AURORA, Colo. — An Aurora woman is criticizing an urgent care clinic's business practices after she said they refused to help her, while she was suffering a medical episode, simply because she was 10 minutes too early -- 10 minutes before they opened.
Talya Ruybal said she was driving to work before 8 a.m. when she began suffering severe chest pains. She pulled her car into the parking lot of the CareNow clinic on Parker Road and asked a woman walking in for help.
“The lady was walking up and she's like, 'Excuse me, we don't open for another 10 minutes,’” Ruybal said. “And I turned around, and by this time I'm bawling my eyes out, and I'm like, 'I can't breathe, I'm having some really bad chest pains.' And she's like, 'I don't open for 10 minutes.'"
In a panic, Ruybal decided to call 911. Records show the call came in at 7:52 a.m. and the clinic opens at 8 a.m.

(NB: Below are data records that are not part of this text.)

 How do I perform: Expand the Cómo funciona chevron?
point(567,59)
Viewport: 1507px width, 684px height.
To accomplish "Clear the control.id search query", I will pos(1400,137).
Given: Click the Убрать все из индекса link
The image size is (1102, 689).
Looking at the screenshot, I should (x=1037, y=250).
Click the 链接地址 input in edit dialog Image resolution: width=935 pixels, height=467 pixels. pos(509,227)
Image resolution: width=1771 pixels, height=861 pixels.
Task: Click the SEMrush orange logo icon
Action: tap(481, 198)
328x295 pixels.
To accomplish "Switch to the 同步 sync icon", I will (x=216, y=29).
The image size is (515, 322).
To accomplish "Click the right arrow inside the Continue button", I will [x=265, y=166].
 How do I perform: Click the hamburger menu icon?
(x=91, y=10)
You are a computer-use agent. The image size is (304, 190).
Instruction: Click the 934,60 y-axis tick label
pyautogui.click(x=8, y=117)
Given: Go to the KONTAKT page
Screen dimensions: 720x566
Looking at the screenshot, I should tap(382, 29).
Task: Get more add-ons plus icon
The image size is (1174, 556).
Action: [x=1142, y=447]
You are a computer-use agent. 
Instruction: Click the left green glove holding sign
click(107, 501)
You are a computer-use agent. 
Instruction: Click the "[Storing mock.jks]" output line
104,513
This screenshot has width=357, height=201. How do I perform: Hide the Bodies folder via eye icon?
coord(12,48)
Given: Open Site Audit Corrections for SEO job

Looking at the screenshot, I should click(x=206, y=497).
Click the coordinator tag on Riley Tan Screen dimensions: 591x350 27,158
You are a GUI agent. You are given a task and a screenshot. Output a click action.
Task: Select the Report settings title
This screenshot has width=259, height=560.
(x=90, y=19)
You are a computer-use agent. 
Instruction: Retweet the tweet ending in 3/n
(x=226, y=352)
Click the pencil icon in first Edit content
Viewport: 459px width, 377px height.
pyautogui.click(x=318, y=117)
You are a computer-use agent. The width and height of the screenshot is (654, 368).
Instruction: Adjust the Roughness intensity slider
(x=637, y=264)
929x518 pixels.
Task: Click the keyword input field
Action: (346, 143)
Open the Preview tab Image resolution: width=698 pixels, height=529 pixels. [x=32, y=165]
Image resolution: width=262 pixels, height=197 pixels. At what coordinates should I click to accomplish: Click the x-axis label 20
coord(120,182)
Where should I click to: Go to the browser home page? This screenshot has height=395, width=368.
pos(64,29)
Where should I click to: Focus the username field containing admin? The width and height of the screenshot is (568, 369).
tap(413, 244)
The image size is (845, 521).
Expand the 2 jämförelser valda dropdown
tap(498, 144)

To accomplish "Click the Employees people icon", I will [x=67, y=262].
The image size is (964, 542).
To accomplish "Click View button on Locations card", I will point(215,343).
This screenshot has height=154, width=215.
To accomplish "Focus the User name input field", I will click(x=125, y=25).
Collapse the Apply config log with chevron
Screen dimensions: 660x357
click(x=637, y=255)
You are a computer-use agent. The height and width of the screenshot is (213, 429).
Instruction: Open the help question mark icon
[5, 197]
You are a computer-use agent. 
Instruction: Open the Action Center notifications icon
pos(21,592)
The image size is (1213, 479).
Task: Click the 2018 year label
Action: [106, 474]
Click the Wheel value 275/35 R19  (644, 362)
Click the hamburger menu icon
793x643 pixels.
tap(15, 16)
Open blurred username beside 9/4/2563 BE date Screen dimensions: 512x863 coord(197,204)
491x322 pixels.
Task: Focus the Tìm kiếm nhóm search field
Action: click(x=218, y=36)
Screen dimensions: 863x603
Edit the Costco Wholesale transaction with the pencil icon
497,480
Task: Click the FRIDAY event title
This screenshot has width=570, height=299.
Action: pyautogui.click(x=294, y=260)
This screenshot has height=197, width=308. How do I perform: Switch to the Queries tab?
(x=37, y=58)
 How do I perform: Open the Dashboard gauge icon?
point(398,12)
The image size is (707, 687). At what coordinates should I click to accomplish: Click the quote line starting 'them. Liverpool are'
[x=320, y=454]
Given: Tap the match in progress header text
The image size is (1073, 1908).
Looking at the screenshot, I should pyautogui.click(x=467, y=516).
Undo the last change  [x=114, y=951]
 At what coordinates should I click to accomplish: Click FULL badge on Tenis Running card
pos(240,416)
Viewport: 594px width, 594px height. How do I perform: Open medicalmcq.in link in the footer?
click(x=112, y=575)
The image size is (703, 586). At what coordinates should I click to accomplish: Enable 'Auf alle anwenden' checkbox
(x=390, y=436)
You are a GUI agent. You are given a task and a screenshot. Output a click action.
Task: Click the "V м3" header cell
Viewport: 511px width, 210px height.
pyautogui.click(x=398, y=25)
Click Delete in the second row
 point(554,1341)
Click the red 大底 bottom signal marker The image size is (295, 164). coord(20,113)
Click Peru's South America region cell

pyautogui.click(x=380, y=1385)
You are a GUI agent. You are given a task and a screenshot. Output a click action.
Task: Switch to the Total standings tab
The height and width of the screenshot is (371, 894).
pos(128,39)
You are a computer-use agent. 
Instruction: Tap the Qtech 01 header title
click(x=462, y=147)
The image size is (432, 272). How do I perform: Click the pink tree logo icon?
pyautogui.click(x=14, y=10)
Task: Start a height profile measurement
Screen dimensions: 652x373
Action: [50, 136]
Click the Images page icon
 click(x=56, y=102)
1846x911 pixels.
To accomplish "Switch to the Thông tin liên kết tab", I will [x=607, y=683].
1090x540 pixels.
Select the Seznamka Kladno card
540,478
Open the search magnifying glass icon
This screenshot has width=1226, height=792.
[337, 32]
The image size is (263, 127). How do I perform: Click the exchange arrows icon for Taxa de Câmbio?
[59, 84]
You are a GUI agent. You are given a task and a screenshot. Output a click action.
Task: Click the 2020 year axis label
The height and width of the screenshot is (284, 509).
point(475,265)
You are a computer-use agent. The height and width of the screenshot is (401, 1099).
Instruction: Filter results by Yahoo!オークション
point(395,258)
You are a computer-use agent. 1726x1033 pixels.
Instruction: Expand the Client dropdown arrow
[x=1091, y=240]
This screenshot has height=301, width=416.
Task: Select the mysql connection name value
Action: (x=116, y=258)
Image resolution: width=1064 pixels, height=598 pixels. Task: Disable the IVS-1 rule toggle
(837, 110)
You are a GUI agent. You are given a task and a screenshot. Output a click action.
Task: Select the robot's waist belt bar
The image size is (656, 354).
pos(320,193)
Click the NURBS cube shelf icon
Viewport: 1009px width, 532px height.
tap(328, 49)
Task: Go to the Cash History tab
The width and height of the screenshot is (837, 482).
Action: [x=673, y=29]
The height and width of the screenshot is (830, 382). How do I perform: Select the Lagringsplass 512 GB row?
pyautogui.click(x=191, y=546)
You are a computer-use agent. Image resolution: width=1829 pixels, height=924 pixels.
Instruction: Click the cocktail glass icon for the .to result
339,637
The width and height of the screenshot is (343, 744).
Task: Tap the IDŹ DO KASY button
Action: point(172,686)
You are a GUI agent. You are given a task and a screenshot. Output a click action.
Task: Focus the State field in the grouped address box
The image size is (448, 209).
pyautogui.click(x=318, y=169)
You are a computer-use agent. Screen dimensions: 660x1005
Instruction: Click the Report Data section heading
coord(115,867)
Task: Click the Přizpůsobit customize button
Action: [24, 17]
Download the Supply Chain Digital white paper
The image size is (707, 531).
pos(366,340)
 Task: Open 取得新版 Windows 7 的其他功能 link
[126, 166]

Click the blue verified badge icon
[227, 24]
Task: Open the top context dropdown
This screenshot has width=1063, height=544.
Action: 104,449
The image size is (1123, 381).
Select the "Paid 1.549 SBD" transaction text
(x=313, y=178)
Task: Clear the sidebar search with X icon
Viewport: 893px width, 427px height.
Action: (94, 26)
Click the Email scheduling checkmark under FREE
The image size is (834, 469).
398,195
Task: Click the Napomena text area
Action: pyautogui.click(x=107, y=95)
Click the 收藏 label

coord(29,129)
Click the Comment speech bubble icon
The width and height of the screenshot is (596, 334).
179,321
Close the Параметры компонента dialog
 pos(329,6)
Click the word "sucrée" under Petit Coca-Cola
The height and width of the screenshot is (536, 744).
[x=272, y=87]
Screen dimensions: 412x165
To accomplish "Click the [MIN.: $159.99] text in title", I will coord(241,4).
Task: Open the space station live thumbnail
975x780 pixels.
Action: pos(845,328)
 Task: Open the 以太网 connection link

Denver7 Investigates obtained Ruybal’s recorded 911 call. After an emotional Ruybal explained the situation to the dispatcher, he asked whether she had Aspirin in her car.
Ruybal can be heard asking someone if they have Aspirin, which doctors recommend people take when they fear they may be having a heart attack.
“Who are you talking to, ma'am?" the dispatcher asked.
"The lady that's at the urgent care. I guess they're opening. She says she can't just give it to me," Ruybal says.
Records show an ambulance arrived eight minutes after Ruybal called – around the same time the clinic opened its doors.
Luckily, doctors at the emergency room determined she was not having a heart attack. They said she was having an episode of supraventricular tachycardia or an elevated heart rate – a problem she has experienced in the past. Ruybal is now recovering and asking how medical professionals could turn her away when she was in obvious distress.
“It could have been a heart attack and that 10 minutes could have been my life," Ruybal said.
The clinic's managers have not responded to repeated calls asking about Ruybal’s complaints.